- **Records provided**:
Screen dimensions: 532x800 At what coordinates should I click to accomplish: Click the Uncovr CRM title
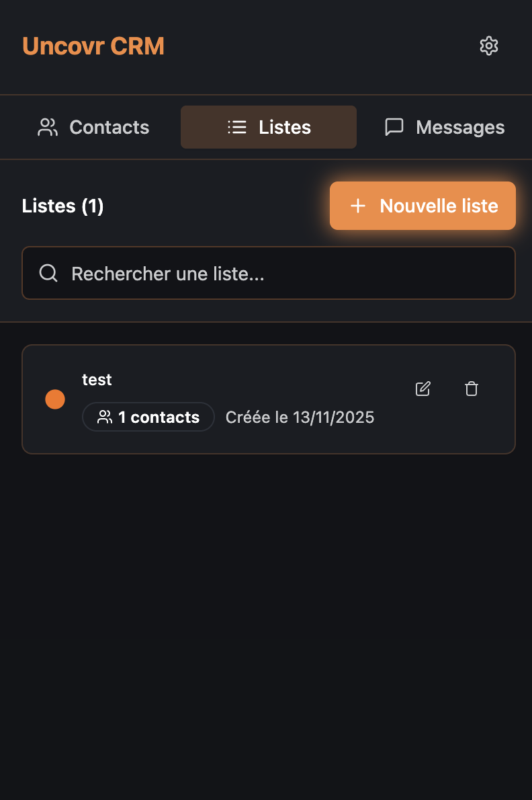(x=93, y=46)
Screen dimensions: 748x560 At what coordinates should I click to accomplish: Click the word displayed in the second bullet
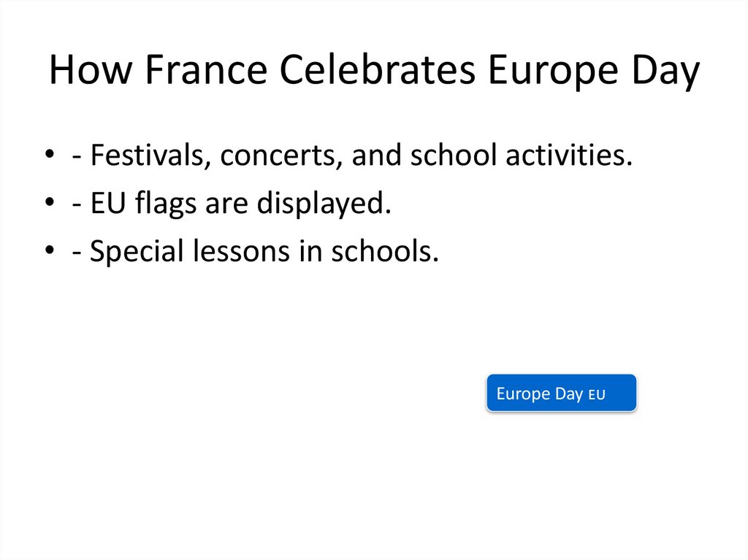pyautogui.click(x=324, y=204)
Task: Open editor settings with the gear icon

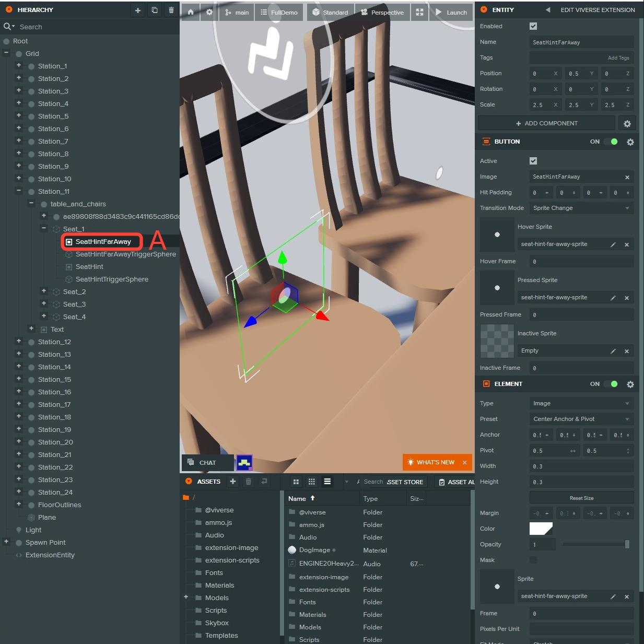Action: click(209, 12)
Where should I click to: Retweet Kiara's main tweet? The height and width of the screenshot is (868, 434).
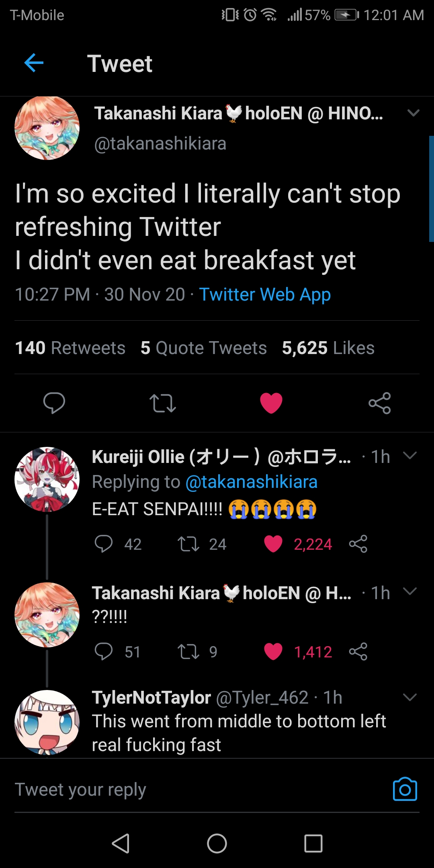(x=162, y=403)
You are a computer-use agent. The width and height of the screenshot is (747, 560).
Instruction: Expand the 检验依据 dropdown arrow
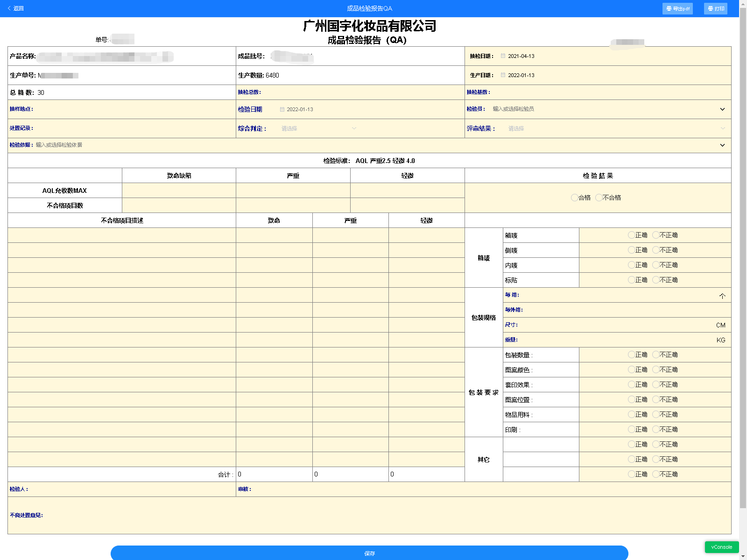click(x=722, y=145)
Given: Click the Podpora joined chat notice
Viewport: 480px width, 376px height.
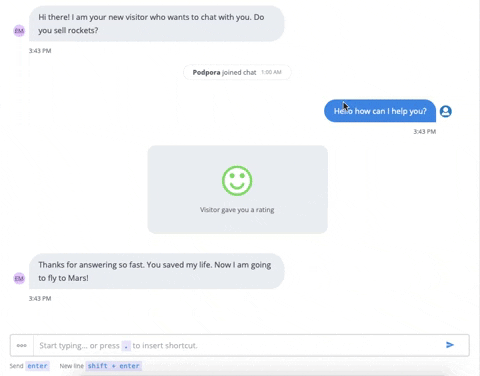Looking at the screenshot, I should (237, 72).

* * *

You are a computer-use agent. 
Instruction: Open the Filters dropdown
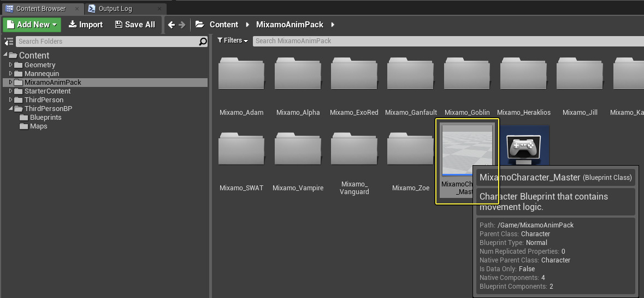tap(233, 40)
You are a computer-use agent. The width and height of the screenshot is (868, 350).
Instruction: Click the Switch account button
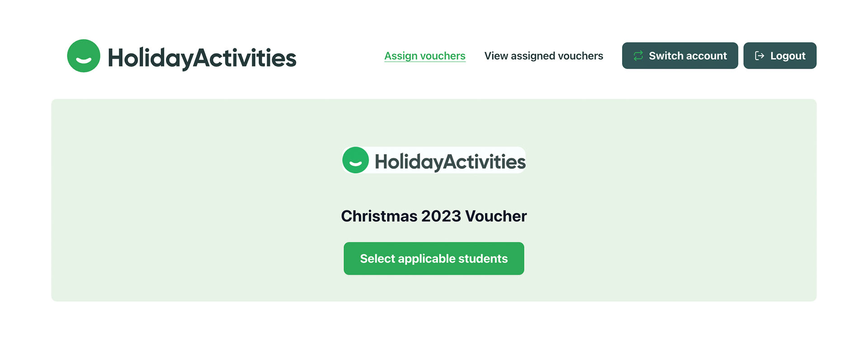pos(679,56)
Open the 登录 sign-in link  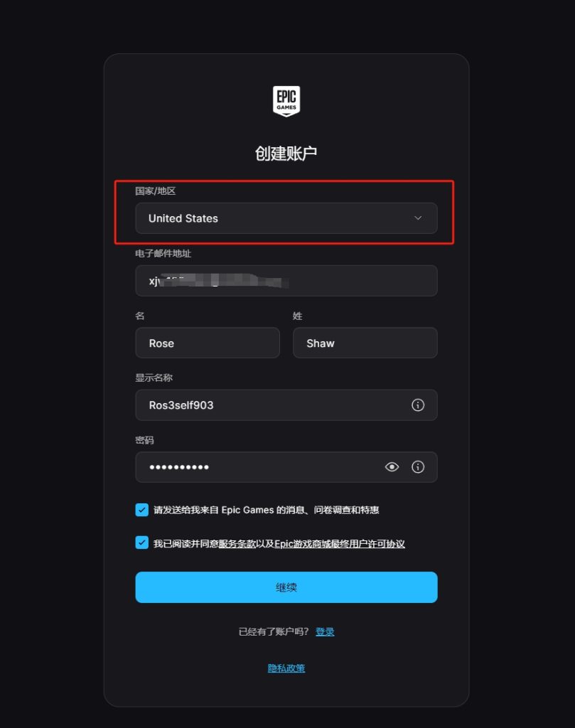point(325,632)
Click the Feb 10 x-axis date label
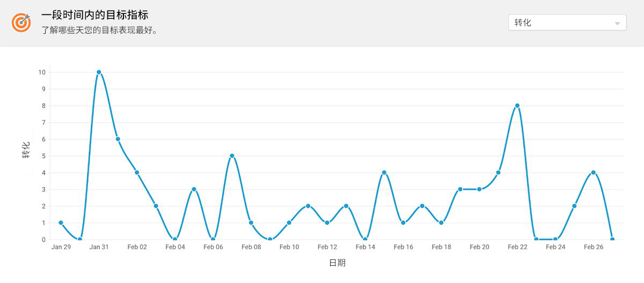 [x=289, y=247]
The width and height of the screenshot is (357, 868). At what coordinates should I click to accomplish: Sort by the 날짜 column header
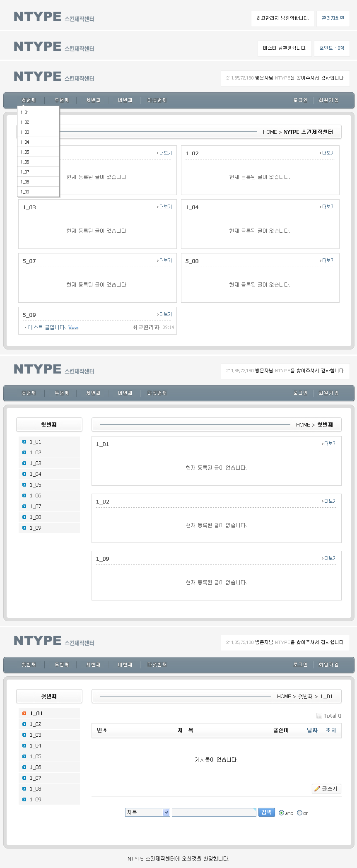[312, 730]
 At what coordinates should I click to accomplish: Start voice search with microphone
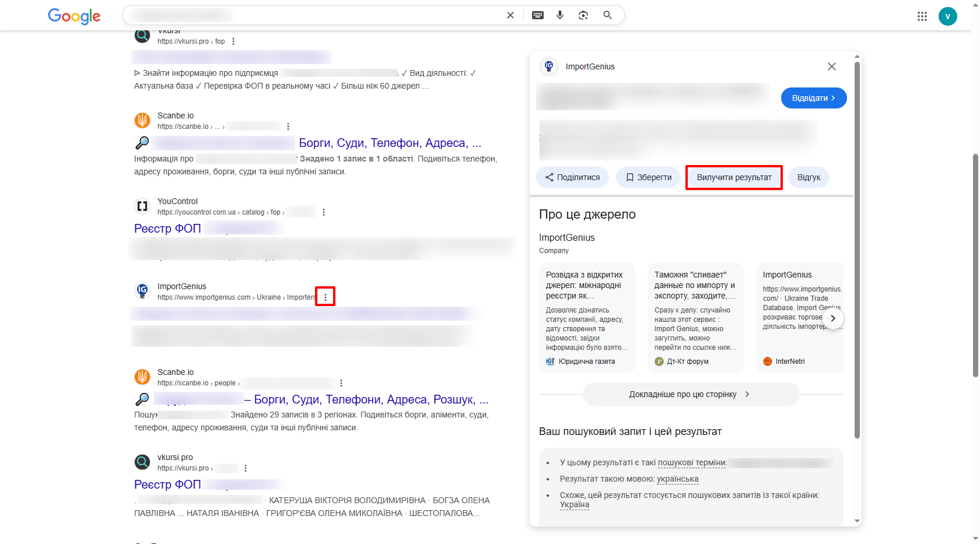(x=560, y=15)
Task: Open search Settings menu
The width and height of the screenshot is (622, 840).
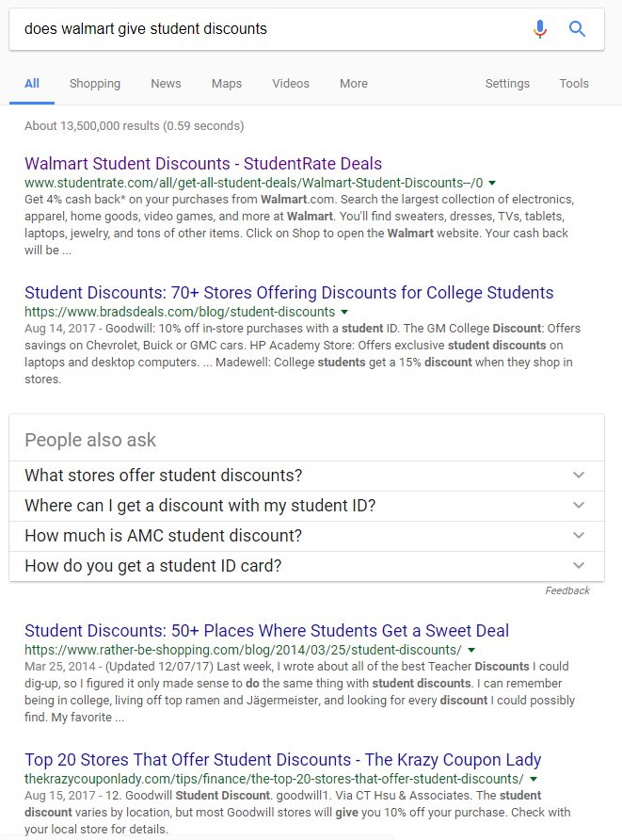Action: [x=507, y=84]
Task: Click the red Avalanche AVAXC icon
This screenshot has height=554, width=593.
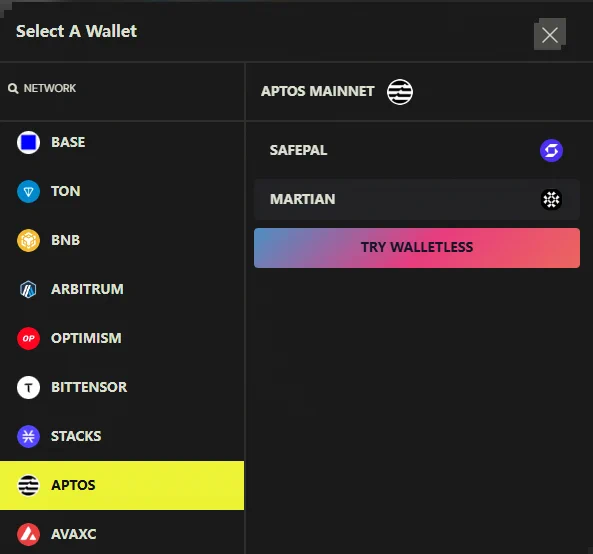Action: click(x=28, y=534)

- **Task directions**: Show every line above in which the word "agent" occurs.

- **Written response**:
You are a computer-use agent. The width and height of the screenshot is (747, 560).
You are a computer-use agent. 
You are a computer-use agent. The width and height of the screenshot is (868, 350).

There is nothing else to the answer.